The intense scrutiny that comes with a Supreme Court nomination leaves ample space for curiosity – particularly intense in the gay community-- on a question that even leading Republican Senators have dismissed as irrelevant to the job. But Kagan’s friends’ desire to “out” her as straight has been complicated by their hope to avoid offending gay friends by implying that there would be any problem if she were a lesbian.

 Walzer recalled sharing a spacious, mouse-infested second floor apartment with Kagan in Somerville, Mass., the city adjoining Cambridge, in the early 1980s, when Kagan was a student at Harvard Law School. The second-floor of a triple-decker, the house had a large dining room where they hosted frequent dinner parties – Walzer did the cooking – for friends who lived in dormitories or smaller apartments.

“There definitely were strategic invites,” Wazler recalled. “She’d say, ‘This is somebody I’m interested in’ and I’d say ‘I’ll make sure he’s one of the people we invite.’”

The two were eventually joined in the apartment by John Barrett, a fellow student who would go on to marry Walzer. They remained close friends when both lived in Washington, and then after Kagan moved to Chicago – Walzer called ahead to scout for “single guys,” she said -- and then back to Cambridge.

Walzer, a former aide to Senator Joe Lieberman and a lawyer in Bill Clinton’s Department of Health and Human Services, now lives on Long Island, N.Y., and runs a non-profit that helps low-income parents prepare young children for school.

At the time, though, the two lived the life of single, straight young women, with a bit of a Harvard Law twist.

Walzer recalled “discussion about who she might be interested in – the usual girl talk stuff-- talk about how to get his attention.”

This was “less along the lines of how to wear your hair,” Walzer said, than how to avoid intimidating men with an intellect and confidence that weren’t always seen as attractive traits.

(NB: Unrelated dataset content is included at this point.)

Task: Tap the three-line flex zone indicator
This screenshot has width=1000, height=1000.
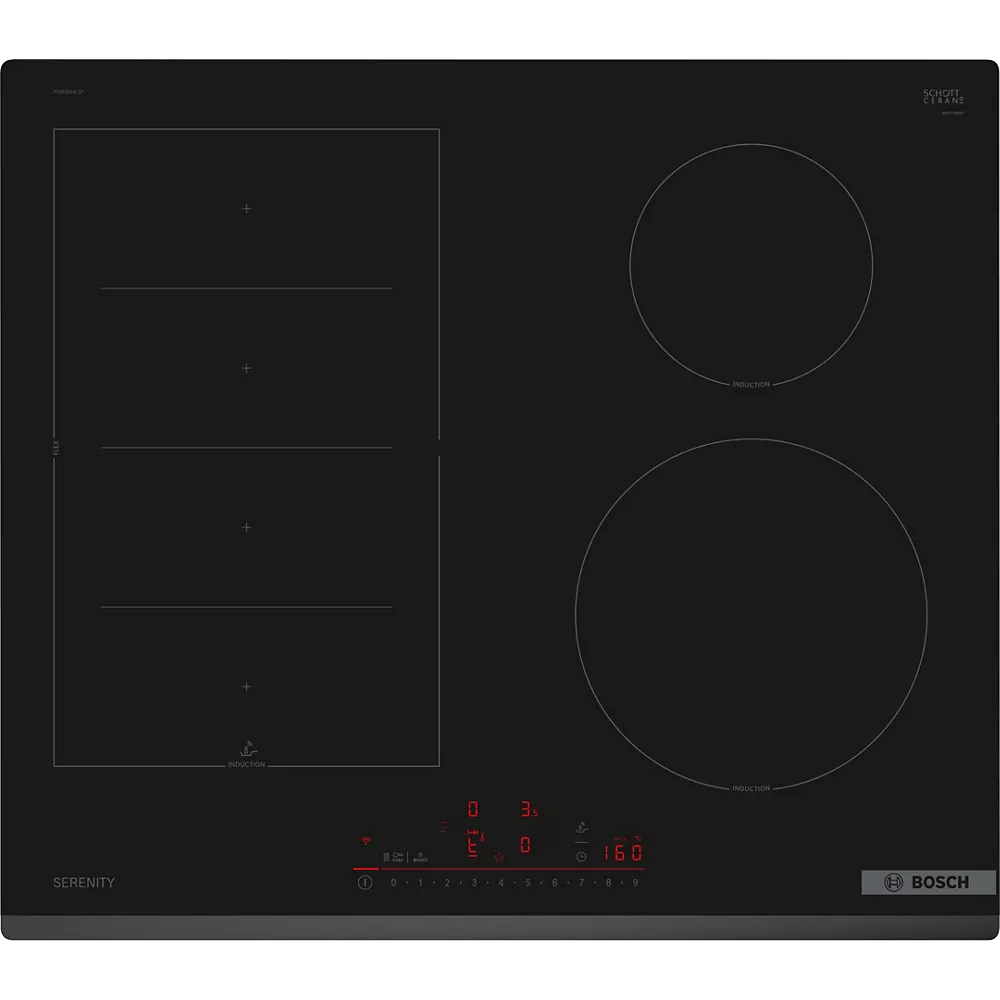Action: [x=443, y=827]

“It’s an ongoing challenge for very smart women – there are not very many men who would choose women who are smarter than they are,” said Walzer .

The rumors that Kagan is gay, Walzer said, were current before she became a public figure, and a source of frustration to Kagan and her friends – who were frustrated by their persistence, but worried that denying them could imply some anti-gay prejudice.

“There is this assumption that people make at a single point about women who get to their 40s or 50s and never marry that it must be because they’re gay,” Walzer said. “It’s just usually that they don’t get nominated for the Supreme Court and have everybody talking about them, so nobody really cares.”